Autre souvenir : à l’époque, ceux que l’on appelait « les vieux » étaient pris en charge à la maison. Ma bisaïeule me tricota une fois une paire de chaussettes rayées jaune et marron. J’avais peut-être cinq ans mais je les détestais. Il fallait de plus passer un élastique pour qu’elles tiennent à la jambe. Pourtant maintenant, je la remercie d’avoir pris du temps pour moi, qui ne passait pas plus d’une minute par quinzaine avec elle : juste le temps d’un furtif baiser « obligatoire » pour la saluer. Elle n’était pas obligée! Quand on est enfant, on pense que les cadeaux vous sont dus, mais ils ont coûté du temps et de la peine.

Enfin, dernière pensée pour l' »aveugle ».  Parfois, lorsqu’il nous fallait un tricot, nous allions chez celle que tout le monde appelait ainsi. C’était une femme sans âge aux yeux décolorés, assise dans un recoin d’une petite cuisine, et qui tricotait toute la journée. Il n’y avait qu’une autre porte, qui donnait sur l’unique chambre, celle de sa sœur et de son mari – elle, elle dormait dans la cuisine.  Elle était née dans ce misérable logement de deux pièces et vivait encore, elle y mourrait sans doute. Je ne pense pas qu’elle soit beaucoup sortie. Les gens n’avaient pas beaucoup de cœur : la vie était dure – cela ne prédispose pas toujours à la patience – mais ils avaient le sens du devoir. Il ne serait pas venu un seul instant à l’idée de sa sœur qu’elle puisse choisir de ne pas « s’encombrer » de cette infirme. Il ne lui venait pas plus à l’esprit de cacher le poids qu’elle représentait, dont elle se plaignait ouvertement. On n’avait jamais entendu parler de psychologie dans ce milieu.

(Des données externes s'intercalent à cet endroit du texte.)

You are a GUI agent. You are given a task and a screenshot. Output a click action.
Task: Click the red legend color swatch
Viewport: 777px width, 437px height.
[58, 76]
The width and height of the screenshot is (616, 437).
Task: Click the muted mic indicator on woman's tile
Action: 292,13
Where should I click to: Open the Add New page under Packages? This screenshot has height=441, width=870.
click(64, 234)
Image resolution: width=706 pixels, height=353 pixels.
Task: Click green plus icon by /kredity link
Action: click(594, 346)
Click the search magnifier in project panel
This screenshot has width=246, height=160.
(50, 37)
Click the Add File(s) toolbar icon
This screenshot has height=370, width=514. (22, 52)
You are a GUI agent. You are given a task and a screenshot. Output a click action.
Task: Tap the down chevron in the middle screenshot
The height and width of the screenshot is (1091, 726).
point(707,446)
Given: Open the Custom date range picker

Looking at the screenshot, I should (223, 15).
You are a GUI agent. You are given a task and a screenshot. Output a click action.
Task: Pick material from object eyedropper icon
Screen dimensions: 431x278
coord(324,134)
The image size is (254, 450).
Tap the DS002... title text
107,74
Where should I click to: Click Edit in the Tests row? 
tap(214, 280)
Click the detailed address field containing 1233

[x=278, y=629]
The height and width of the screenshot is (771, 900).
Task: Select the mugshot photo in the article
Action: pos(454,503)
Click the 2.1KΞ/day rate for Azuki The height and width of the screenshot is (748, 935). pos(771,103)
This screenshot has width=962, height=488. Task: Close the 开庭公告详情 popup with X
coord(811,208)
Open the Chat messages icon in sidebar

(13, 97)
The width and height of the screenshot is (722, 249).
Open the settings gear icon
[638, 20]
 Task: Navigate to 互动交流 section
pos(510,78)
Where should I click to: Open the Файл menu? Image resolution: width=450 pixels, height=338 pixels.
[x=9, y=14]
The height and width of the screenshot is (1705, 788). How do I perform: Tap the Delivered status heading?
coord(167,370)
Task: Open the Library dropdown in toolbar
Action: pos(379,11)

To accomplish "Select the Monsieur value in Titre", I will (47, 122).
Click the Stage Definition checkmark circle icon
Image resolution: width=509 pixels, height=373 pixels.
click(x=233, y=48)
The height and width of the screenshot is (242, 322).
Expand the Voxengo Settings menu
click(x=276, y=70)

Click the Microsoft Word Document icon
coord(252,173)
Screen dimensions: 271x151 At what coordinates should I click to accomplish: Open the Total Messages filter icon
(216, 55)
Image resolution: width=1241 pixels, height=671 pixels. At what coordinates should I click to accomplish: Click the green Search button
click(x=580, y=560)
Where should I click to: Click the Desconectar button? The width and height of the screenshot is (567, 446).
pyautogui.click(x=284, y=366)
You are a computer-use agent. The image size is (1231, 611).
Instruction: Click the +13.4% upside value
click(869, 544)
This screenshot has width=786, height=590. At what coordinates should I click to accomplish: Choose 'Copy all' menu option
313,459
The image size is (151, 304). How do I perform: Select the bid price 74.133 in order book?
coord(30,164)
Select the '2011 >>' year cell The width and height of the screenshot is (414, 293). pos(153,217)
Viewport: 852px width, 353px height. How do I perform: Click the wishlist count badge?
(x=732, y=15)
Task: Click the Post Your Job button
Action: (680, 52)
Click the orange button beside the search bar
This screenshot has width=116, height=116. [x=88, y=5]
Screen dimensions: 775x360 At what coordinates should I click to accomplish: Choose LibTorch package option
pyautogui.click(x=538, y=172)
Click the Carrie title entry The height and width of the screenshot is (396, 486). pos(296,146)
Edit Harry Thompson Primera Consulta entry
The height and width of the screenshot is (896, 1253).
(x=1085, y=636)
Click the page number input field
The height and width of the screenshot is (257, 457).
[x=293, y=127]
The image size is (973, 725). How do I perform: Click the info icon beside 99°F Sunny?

Et cette pauvre femme, nommée par cette unique caractéristique, n’avait pas d’autre vie, pas d’autre univers. Elle s’effaçait autant que possible, tâchant d’aider à payer sa nourriture par son travail, semblant s’excuser en permanence d’exister et d’être ainsi la croix de ceux qu’elle aimait.

Personne ne se souciait de ce qu’elle pensait. Avait-elle des rêves ? Avait-elle, jeune fille, envié sa sœur qui se mariait ? J’avais peut-être huit ans, j’essayais d’imaginer les deux sœurs enfants dans ce même décor. Il m’est resté votre doux sourire. Alors, pour vous, mademoiselle l’aveugle, vous la presque invisible,  j’ai écrit ces lignes, cinquante ans plus tard, pour que vous ayez tout de même laissé votre trace.

3 réflexions sur « Tricot et associations d’idées… »

  1. Merci, Madame, dont je découvre à l’instant le blog. j’ignore votre âge, maos j’ai connu exactement cela. Une autre époque, certes, mais merci de vous souvenir, et pour cet hommage qui trouve un tel écho douloureux mais bénéfique dans ma tête et dans mon coeur.